Required actions:
[a] Copy from the essay on dating, word for word, the passage that begins at the words "Wow, you say" and ends after the words "I’m not hideous.".
[b] Answer these questions from the essay on dating:
(i) What does the writer teach?
(ii) Which game console does the writer own?
(iii) What does the writer imagine the reader describing having dominated with a Whirlwind Barbarian?
[Document extract]
You don’t want to date me
Dear whoever,
I imagine you checking me out across a crowded room, along the street, on an online dating site. I might be a viable dating prospect.
So next, you try to find out what I’m into. It’s the normal thing to do with someone you want to spend time with. I tell you that I teach Shakespeare, that I read Archie comics, that I think Sherlock is the smartest series I’ve ever watched (though I say nothing about the sexiness of Benedict Cumberbatch, because it’s not something we can or will or should bond over). I’ve piqued your interest.
In further casual conversation you learn that I own a PS3 and play popular Blizzard games on occasion. I have broad and non-eclectic listening preferences and I haven’t expressed distaste over any of yours. So far so good.
I make you laugh. My dry, sometimes self-deprecating humor makes you feel that I’m easy-going. I don’t insult, or belittle you or say things that make you uncomfortable, like telling you how many children I would like to have after we get married. I listen, eyes wide, smiling, nodding at opportune moments. And I do listen because I respond with sympathy, laughter or indignant anger on your behalf, as is appropriate.
Wow, you say to yourself. I think I might really want to see more of this girl. In fact, you might’ve already thought that from the first time you laid your eyes on me. I’m not discounting the possibility that the physical expression of my particular set of genes has set off all your physical triggers. This is a statistical likelihood, given the millions of people in the appropriate age range and sexual orientation to be attracted to me, and also the fact that I’m not hideous.
Maybe you’ve been nudged further in the same direction by the last sentence I just wrote. There’s no way of telling what turns a person on, after all.
But, gentle reader, you’re wrong. You don’t want to date me. You want to date this idealized version of me – because it IS my ideal self. It is the person who goes out and meets people casually, the self who is polite and funny and smiling. The self that is charming and enjoys listening to lengthy descriptions of how you dominated Torment VI with your Whirlwind Barbarian.
I can be a bit of social chameleon when I’m in the mood – the sort of person who tries to fit into the mold of what I think you want, who you want to talk to, especially when it’s a one on one date. (I get confused when there are too many people around.)
[/Document extract]
[Supplied data]
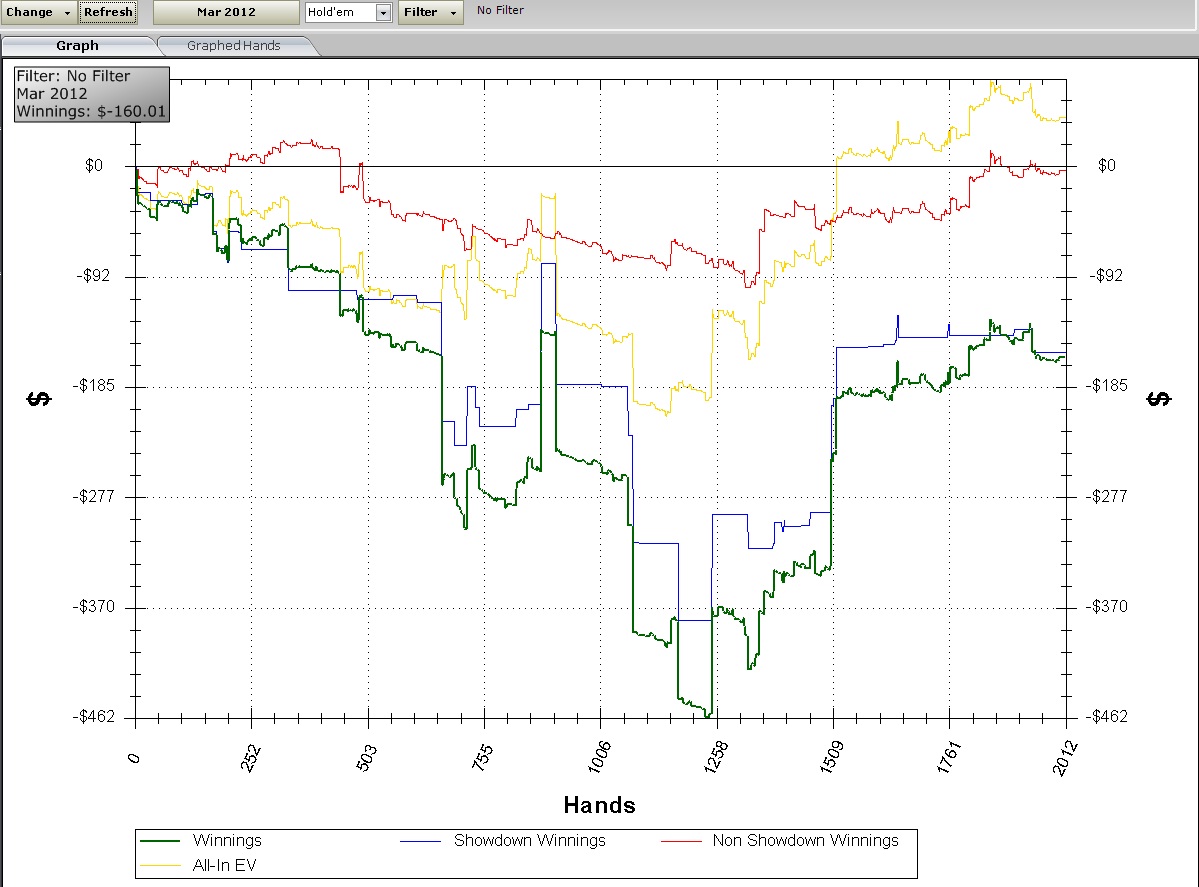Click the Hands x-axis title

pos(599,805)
[/Supplied data]
[Supplied data]
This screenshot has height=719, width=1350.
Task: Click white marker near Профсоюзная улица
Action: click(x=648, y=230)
[/Supplied data]
Expected responses:
[a]
Wow, you say to yourself. I think I might really want to see more of this girl. In fact, you might’ve already thought that from the first time you laid your eyes on me. I’m not discounting the possibility that the physical expression of my particular set of genes has set off all your physical triggers. This is a statistical likelihood, given the millions of people in the appropriate age range and sexual orientation to be attracted to me, and also the fact that I’m not hideous.

[b]
(i) Shakespeare
(ii) A PS3
(iii) Torment VI